## [Problem]
Your answer must be the lines of the entries below, exactly as written, from the first line through the line containing "Task: Close the Templates dialog".

[[ Provided material, beginning ]]

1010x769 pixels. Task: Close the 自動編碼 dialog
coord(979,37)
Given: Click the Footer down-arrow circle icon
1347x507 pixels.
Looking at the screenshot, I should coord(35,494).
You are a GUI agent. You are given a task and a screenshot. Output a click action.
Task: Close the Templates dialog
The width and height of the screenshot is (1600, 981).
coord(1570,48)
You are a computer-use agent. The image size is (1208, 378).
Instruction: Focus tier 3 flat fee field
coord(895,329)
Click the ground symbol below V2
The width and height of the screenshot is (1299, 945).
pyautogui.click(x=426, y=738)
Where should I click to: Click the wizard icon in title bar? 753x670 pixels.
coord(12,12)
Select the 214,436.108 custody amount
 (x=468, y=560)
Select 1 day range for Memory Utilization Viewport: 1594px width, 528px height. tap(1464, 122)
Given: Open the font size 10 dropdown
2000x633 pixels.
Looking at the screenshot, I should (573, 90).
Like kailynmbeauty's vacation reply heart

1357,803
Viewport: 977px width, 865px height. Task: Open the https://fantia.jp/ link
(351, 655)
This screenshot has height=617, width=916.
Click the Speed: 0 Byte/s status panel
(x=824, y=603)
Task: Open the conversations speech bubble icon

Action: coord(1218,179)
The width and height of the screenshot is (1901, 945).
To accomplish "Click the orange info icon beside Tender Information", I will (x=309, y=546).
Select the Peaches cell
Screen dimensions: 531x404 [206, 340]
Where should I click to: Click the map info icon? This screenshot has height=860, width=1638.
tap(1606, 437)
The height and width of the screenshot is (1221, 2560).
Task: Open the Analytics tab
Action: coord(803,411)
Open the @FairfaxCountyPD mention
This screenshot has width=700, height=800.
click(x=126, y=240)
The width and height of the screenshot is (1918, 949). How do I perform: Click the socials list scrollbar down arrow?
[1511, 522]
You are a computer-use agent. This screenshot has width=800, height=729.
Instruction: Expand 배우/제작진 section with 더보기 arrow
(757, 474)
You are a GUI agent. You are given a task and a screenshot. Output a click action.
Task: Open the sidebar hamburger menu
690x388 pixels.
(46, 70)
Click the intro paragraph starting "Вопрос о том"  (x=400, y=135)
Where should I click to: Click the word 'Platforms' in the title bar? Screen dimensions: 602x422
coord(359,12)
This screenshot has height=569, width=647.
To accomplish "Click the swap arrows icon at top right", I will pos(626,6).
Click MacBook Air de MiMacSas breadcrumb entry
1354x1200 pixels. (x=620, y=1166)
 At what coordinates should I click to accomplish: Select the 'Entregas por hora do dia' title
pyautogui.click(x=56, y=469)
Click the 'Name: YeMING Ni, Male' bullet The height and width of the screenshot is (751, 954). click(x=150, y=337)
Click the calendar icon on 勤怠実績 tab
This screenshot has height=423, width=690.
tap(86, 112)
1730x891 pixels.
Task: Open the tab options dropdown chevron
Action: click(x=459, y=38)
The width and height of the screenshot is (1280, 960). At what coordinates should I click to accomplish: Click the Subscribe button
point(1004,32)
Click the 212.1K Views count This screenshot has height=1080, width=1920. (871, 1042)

[[ Provided material, end ]]

## [Task solution]
1010x769 pixels. Task: Close the 自動編碼 dialog
coord(979,37)
Given: Click the Footer down-arrow circle icon
1347x507 pixels.
Looking at the screenshot, I should coord(35,494).
You are a GUI agent. You are given a task and a screenshot. Output a click action.
Task: Close the Templates dialog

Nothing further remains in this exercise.